The works were made in acrylic on celotex. The murals are transportable. Here again is evident, through lines and concentric circles, that the artist giving the viewer the perspective of a continuous unit.
From an early age, David Alfaro Siqueiros learned of the atrocities of the war. He was barely a teenager when he decided to join the Constitutionalist Army in Veracruz during the Mexican Revolution. Later in 1937, his social conscience took him travel to Spain, where he joined the Republican army militia. There he reached the rank of Colonel. In 1967, through the Soviet embassy in Mexico, he received the Lenin por la Paz. It consisted of a diploma, medal and twenty-five thousand rubros, money which was given as a gift to the Democratic Republic of Vietnam. By 1972, Siqueiros made a series of independent panels executed in acrylic on Celotex; these works, after being exhibited abroad, were incorporated to the Sala de Arte Público Siqueiros. Moreover, these works are knowned today as Proyecto para mural no realizado (7 original works and 4 scenarios), a work that conveys the vivid color scale of the thematic of war.

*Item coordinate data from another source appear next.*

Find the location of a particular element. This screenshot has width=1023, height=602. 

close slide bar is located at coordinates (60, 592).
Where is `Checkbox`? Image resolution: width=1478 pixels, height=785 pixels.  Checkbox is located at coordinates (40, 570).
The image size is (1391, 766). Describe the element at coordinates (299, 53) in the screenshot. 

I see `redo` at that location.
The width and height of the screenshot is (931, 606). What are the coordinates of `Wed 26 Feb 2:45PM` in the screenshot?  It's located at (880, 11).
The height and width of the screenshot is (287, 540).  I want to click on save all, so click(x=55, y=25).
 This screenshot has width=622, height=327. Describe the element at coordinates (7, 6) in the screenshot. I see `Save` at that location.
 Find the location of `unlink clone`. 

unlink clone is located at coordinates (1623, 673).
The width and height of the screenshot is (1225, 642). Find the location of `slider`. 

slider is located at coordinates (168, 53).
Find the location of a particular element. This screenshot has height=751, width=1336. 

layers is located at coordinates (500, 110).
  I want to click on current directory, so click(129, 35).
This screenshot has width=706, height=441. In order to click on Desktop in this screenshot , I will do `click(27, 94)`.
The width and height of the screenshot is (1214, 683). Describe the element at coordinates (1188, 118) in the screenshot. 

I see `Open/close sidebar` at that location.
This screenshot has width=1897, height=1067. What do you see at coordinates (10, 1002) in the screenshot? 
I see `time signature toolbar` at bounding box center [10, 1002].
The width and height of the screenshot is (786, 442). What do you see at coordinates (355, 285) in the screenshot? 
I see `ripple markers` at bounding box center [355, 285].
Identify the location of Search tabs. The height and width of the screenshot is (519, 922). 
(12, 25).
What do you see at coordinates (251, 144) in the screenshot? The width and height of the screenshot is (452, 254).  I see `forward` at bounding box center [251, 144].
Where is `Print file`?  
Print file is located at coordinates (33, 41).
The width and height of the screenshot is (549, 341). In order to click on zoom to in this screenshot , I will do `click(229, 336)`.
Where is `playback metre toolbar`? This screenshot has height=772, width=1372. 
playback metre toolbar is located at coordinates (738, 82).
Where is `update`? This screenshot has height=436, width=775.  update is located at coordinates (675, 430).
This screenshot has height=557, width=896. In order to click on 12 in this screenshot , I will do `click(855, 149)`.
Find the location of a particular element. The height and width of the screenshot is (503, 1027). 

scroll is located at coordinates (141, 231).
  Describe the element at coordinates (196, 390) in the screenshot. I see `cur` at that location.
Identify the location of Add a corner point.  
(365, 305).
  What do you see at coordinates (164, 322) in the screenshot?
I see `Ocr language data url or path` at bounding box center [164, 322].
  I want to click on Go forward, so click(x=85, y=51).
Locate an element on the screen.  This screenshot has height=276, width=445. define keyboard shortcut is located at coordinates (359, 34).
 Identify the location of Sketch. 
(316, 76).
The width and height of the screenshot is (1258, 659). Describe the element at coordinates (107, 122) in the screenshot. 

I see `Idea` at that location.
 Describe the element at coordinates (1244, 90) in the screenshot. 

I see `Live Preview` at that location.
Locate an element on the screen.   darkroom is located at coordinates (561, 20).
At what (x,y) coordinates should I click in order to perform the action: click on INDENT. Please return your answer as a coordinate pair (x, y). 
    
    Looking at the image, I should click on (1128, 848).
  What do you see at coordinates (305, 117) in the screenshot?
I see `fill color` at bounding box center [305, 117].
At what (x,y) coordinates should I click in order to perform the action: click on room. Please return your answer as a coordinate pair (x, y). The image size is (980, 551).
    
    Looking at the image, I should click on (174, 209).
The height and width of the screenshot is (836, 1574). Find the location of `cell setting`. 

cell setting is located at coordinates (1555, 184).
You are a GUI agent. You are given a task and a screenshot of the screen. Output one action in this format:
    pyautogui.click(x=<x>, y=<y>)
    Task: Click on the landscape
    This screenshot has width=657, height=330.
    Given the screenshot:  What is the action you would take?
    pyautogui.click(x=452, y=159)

The collection of the Sala de Arte Público Siqueiros consists of 215 works that the muralist preserved throughout his career, some from either artistic or sentimental significance. An example is the Retrato del Sastre W. Kennedy (1919), a work of his early period, which was greatly influenced by the metaphysical painting of the artists Carlo Carrà and Giorgio de Chirico. Another work is Nacimiento del Fascismo (1936) with which the artist discovers the “controlled accident” through its immense strength and technique. The works Flores (1961) and Flores para Angélica (1963) are devoted to the respective birthdays of his wife Angelica Arenal. These were made during his confinement in the Lecumberri prison (1960-1964).
Also, Retrato de Angélica is a unique work; it shows a smiling Angelica Arenal despite the profound sadness that reveals her huge eyes. Finally, Cristo de pueblo exposes moments of spiritual sensitivity that Siqueiros experienced while serving his sentence in the Black Palace. Beyond these examples, countless of sketches, drafts, spatial composition sketches, lithographs, woodcuts and models of some murals, as well as 115 works of different authors such as Federico Canessi, Vasili Efimov and Lucio Parigi, are the elements that complement the artistic legacy of David Alfaro Siqueiros.